Bradley Miller wrote:

> At 08:20 AM 4/20/2003 -0500, you wrote:
>
>> They didn't steal anything from you.  At most, they found a back door 
>> unlocked,
>> came in and jimmied the lock so they could get in whenever they 
>> wanted.  They
>> didn't even make a mess or spray grafitti on the walls.  As a 
>> physical crime,
>> it would probably get even less interest from the police than you got.
>
Don't try this at my house.  The penalties are much more painfull. 
 Terminally so.  (grin)

By the way, this is called breaking and entering.  In some parts of the 
city, this is may not be a big deal.  Probably a reflection of the 
upbringing of the people living in those parts of the city - or a 
reflection of the quality of education.  Here in Johnson County, B&E 
will get you an extended stay in room with steel doors - IF - you 
survive the capture.

>
> That's not exactly accurate.  They came in, changed how the entire 
> operating system works, and then left a "backdoor" for them to come 
> back anytime they want.  They also left a program so that computer 
> could be used to attack other computers.  How is that not a crime?   
> If I yanked out the ATM from the local bank and put in my own ATM, 
> that functioned the same but instead put everyone's ATM passcode into 
> my own account . . . wouldn't that be stealing also?
>
> It's interesting that behind the anonymous nature of a PC, people will 
> do the most bold and brazen things, but in real life, they wouldn't 
> have the gozongas to throw litter from their car window.
>
> As to a monetary value, between the cost of the box itself which no 
> longer operates in the manner it was intended to, at probably $2500 
> initial cost or so,  plus my time, plus the time of anyone else 
> involved, plus down time to my customers . . . yes it could be a case 
> that the FBI or someone should be investigating with whole hearted 
> interest.  Otherwise morons like this keep doing it and progressing on 
> to other bigger and better things.  The percentage of people that 
> pursuit "little breakins" like this is what causes people to become 
> more brazen about what they do.   "Well, I didn't get caught doing 
> this, so what if I do something else . . . "
>
> -- Bradley Miller
>
Correct, although you may be underestimating the costs a bit.  There are 
a lot of very valuable intangibles involved too!  Things like BUSINESS 
REPUTATION, and CUSTOMER GOOD WILL that most people overlook when 
calculating the costs of an event like this.  These are recognized 
business issues and should be considered.  Even the cost of presenting 
your case to the Feds should be considered.  The FBI teaches their 
agents to be fastidious and the details are important to them.
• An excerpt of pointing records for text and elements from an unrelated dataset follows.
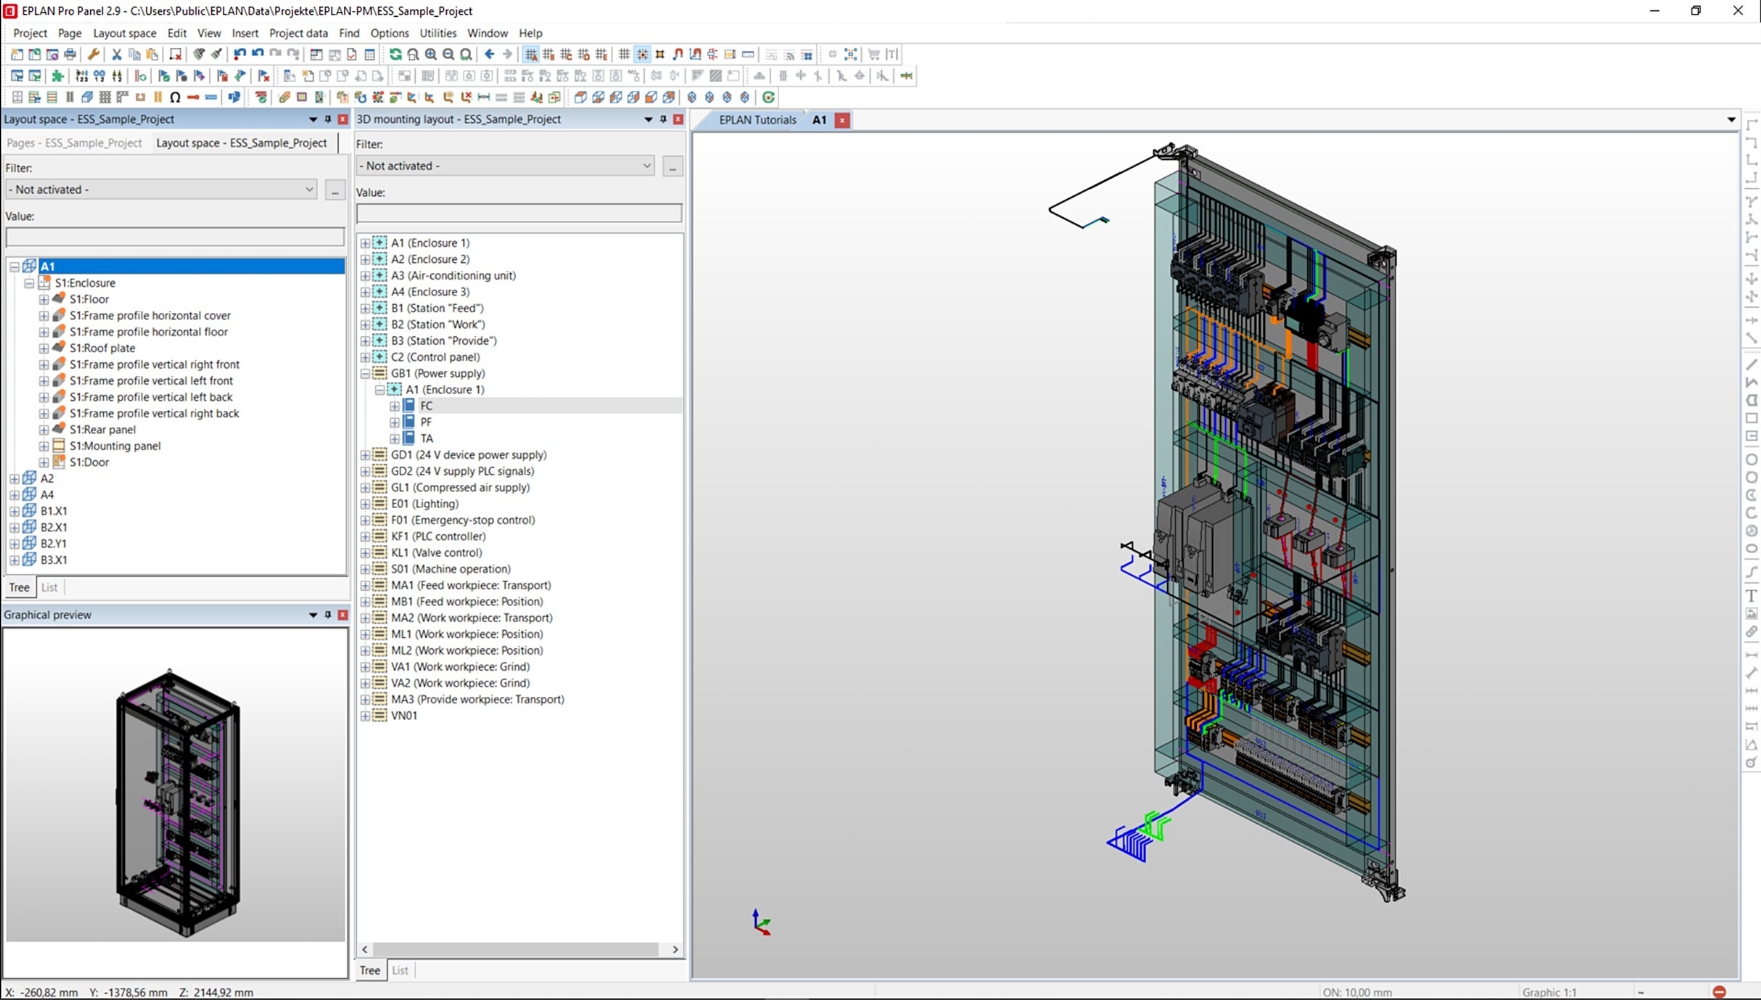
Task: Click the Print icon in the toolbar
Action: [x=70, y=54]

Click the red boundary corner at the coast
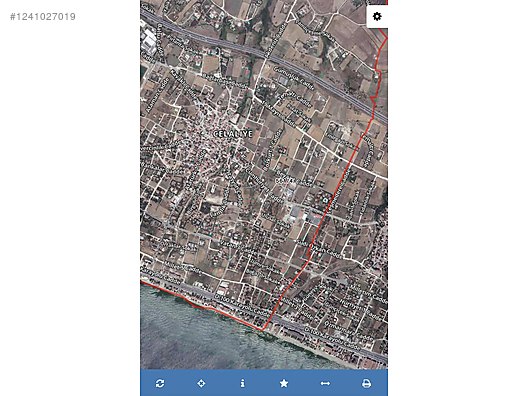click(x=263, y=329)
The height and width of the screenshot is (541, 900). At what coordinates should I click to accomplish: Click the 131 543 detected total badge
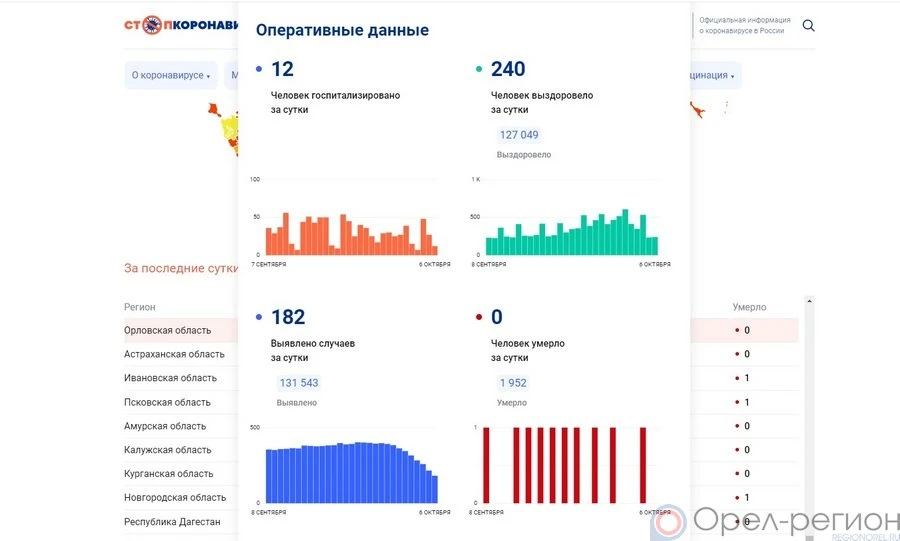tap(298, 383)
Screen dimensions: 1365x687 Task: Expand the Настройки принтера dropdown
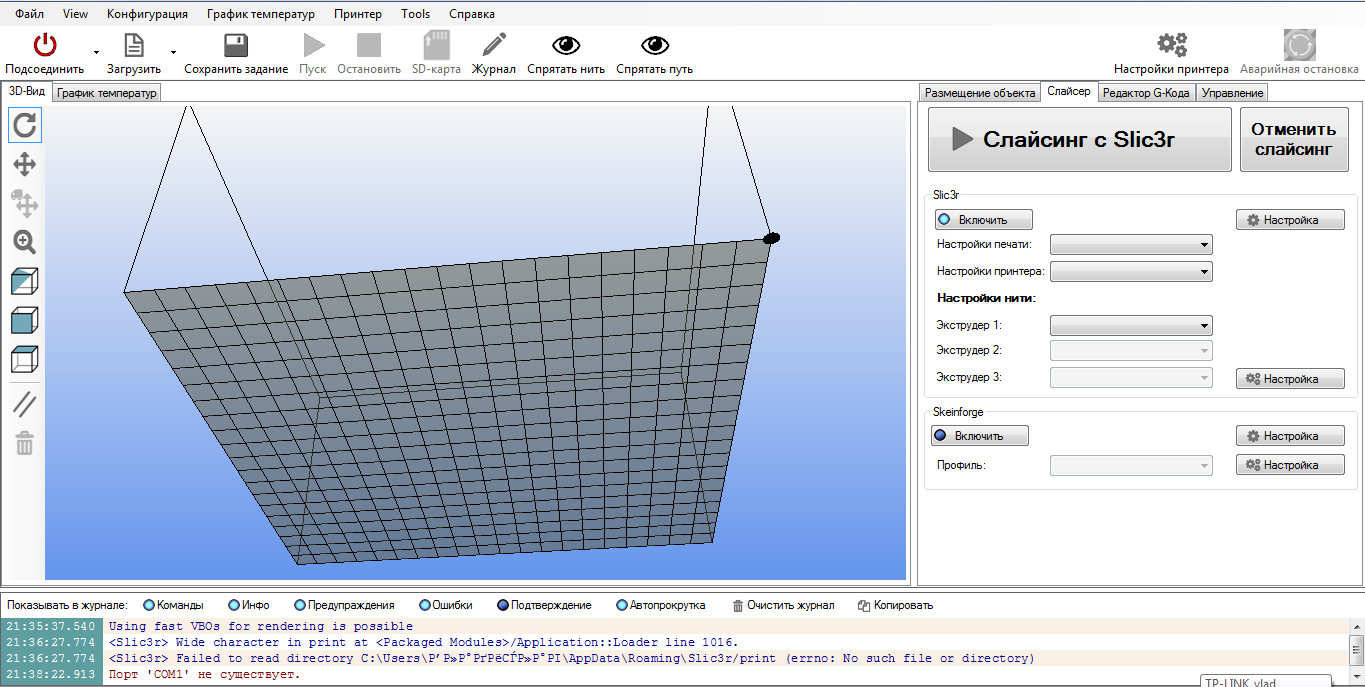coord(1131,272)
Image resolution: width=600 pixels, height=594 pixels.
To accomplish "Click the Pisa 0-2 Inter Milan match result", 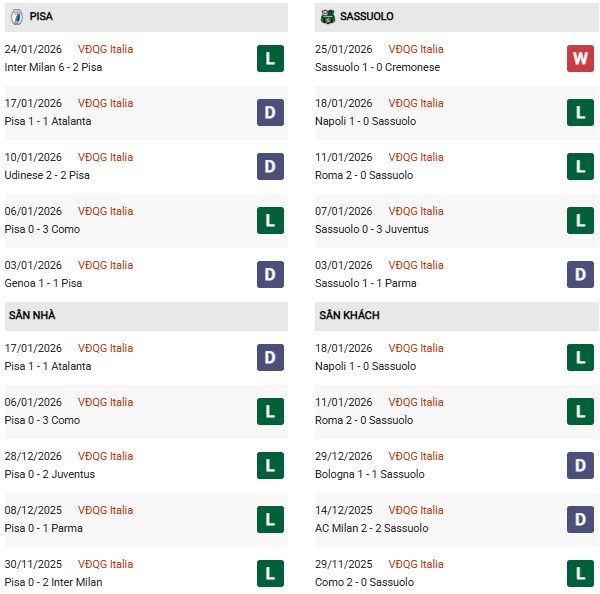I will pos(53,582).
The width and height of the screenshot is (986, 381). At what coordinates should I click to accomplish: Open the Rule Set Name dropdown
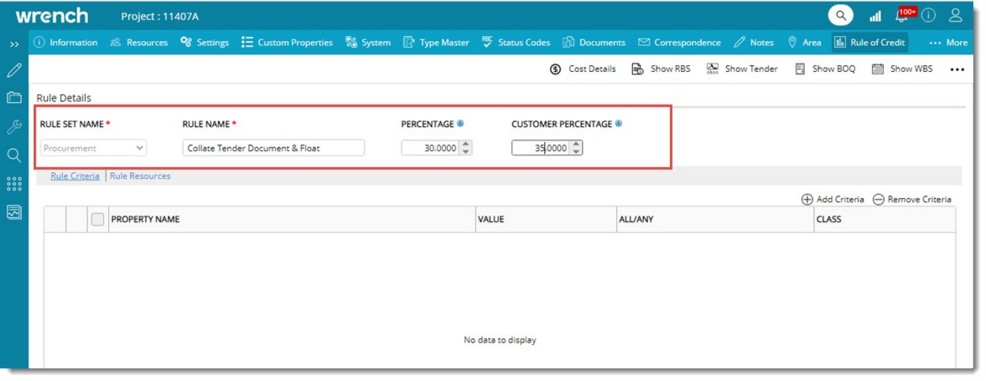pos(93,148)
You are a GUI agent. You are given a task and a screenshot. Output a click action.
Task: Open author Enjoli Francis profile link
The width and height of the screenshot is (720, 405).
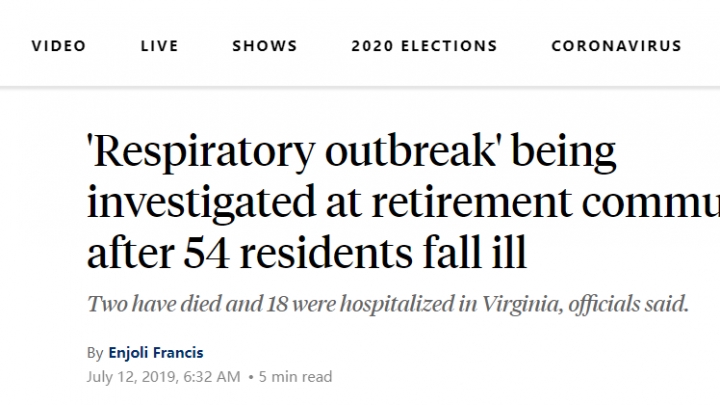[x=156, y=353]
Another reason to report this is they may have been using your system to 
launch DoS attacks against other systems.  If the business  - or worse a 
governement entity - tracks things back to your system you stand a 
better chance of convincing someone that you were a unwitting victim and 
not the source of the attack.  

If you don't think that the government can come down hard on someone for 
something that they are not aware of, talk to Steve Jackson Games. The 
secret service came down on them like a 100 screaming banshees and it 
almost cost them their whole business.